Şerafettin Özdemir

Şerafettin Özdemir

Mail: kursadalperen@live.nl

Taziye Evlerinde Yemek Sorunu

 " Allah insanların canlarını ölümleri sırasında alır, henüz ölmemiş olanları da uykusunda alır. Derken ölümüne hükmettiklerini ( katında) tutar, geri kalanları sonu yasayla belirlenmiş bir süre doluncaya kadar ( geriye) salar." ( Zümer sûresi, âyet 42 ) 

     Malum olduğu üzere, ecel, sözlükte " bir eylem için konulan belirli bir süre" mânasına gelir. Bu yüzden yalnızca hareketli varlıklar için kullanılır. Ecelle ilgili tüm ifadeler "Allah insanların canlarını ölümleri sırasında alır, henüz ölmemiş olanları da uykusunda alır" ( 39/42) 

     Ve " Her ecelin bir yazılımı vardır." ( 13/38) âyetleri ışığında anlaşılmalıdır. Söz konusu " yasa" ölümün Allah tarafından konulan yasasıdır. İnsanı hayata bağlayan solunum sistemi, sinir sistemi ve kan dolaşımı sistemi bu yasaya bağlı olarak çalışırlar. 

     Üçünün birlikte devreden çıkması ecel kanunu gereği " ölüm" olarak adlandırılır. Esasen ecel, zerreden kürreye yaratılmış her varlığın ölümlü olduğunu, baki olmadığını ifade eder. ( Kur'an Meali, M. İslamoğlu, sayfa 396-397)

      Bu müthiş ifadelerden anlıyoruz ki, her canlı ölüm acısını tadacak, ve ölecektir. Konumuz gereği, canlılardan bizi ilgilendiren de tabii ki, insandır. İnsanoğlu, ister trafik kazasından, ister kurşundan, ister kavgadan, ister normal ölümden, isterse her hangi bir sebeple ölmesinden ötürü hayata veda etmiş oluyor, bundan sonraki devrede de, dirilere ölenin ardından bir kısım görevler düşmektedir. 

      Cenazenin tekfini, teçhizi, namazının edası ve defni gibi görevlerdir. Elbette, ölenin ardından, geride kalanlara bir kısım mesuliyetler düşmektedir. Varsa ölenin borçlarını ödemek, hayır duada bulunmak, üç gün gibi bir zaman diliminde taziyesini yapmaktır. 
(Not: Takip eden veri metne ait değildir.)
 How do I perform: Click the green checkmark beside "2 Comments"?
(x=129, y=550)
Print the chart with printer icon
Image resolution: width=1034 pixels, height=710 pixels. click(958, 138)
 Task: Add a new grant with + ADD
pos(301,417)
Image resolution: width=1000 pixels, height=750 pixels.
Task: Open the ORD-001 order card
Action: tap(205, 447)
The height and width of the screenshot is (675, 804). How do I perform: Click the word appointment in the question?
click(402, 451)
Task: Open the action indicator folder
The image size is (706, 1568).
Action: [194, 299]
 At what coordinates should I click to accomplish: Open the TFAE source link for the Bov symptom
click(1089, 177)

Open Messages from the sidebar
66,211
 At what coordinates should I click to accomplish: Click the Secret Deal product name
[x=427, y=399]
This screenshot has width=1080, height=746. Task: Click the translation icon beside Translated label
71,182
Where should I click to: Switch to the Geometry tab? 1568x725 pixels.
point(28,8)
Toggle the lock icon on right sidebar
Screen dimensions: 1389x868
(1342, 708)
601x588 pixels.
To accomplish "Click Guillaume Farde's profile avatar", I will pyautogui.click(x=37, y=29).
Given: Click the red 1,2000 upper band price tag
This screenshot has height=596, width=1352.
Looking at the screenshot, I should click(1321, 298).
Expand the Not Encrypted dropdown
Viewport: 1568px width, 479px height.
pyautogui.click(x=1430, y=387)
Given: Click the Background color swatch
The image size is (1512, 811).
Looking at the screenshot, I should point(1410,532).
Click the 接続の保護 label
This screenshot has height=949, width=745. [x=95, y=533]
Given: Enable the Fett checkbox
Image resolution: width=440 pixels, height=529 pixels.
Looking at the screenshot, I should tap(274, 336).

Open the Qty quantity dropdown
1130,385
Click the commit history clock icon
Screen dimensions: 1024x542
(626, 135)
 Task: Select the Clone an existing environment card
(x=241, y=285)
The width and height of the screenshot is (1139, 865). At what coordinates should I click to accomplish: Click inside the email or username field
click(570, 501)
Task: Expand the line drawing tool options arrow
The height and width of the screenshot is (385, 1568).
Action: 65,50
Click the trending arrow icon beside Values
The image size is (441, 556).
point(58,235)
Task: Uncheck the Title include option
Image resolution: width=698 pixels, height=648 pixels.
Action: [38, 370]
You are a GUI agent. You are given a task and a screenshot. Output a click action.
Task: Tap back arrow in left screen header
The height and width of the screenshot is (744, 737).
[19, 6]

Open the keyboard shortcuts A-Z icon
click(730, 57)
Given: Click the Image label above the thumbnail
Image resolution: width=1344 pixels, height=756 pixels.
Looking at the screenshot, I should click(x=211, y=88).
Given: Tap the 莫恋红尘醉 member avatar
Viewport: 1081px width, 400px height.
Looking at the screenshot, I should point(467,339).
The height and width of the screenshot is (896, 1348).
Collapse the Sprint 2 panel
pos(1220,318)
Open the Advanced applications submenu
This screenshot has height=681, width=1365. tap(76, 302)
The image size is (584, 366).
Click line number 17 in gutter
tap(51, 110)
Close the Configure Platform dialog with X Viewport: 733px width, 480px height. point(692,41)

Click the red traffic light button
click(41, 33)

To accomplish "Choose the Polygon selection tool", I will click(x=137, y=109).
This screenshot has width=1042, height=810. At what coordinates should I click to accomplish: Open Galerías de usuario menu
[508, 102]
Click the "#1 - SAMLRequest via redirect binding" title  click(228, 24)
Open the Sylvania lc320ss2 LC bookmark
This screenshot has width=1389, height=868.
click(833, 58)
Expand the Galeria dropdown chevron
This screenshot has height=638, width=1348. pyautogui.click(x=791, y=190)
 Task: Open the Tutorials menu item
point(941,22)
       Bendeniz, bu bu konuda bir kaç defa daha yazı kaleme almamla birlikte, taziye evlerinde yapılan yanlışları yine de aynen yaşamakta ve şahit olmaktayım.  

     Bunlardan en dikkat çeken yanlışta cenaze sahiplerine yemek yaptırmak, taziyenin üçüncü günü ölü sahibine bol masraflı yemekler döktürerek, üçüncü günün finalini mevlidle, fasulye, nohut saydırarak,  tesbih çektirerek, yetmiş bin tevhid okutturmaktır. 

      Halbu ki, sünneti seniyye içerisinde ne ölü evinden yemek yaptırmak bulunmakta, nede nohut, fasulye ve tesbih çektirerek sayıyı yetmiş bine tamamlamak bulunmamaktadır.  

     Yetmiş bin tevhid çekmek ve çektirmek zorluğu İran menşe'li olup, İstanbul Merkez Efendide yapılmakta, şu andada Çukurova, G. Antep taraflarında varlığını korumaktadır.  Hal böyle olunca, 

     Bir yakınını kaybetmiş ölü sahibi kardeş, bir taraftan, gelenlere yemek telaşı ile meşgul olmakta, bir taraftan ölmüşün acısı, sıkıntısı, vermiş olduğu stres ile ne yaptığını bilmeden bir o yana, bir bu yana seğirtmektedir. 

     Her meselede olduğu gibi, taziye meselesini de tersine çevirmiş bir millet olduk. Konu, yapılan çirkinlik bir iki yazı ile, bir kaç defa verilen vaazla sona erecek gibi değildir. Bir kere,

      Ölü sahibi bir kaç yönden kuşatılmış durumdadır.  Bunlardan birisi, yemek bekleyen taziyeye gelmiş olanlara yemek hazırlama telaşesi, diğeri de, bir kısım abuk sabuk tarikatçı zihniyet mensuplarının Resululah (sav)'in sünnetini mahvetme adına uyduruk uyduruk icraatlarda ve icadlarda bulunmalarıdır. 

      Ölü sahibine günah ve yazık değil midir?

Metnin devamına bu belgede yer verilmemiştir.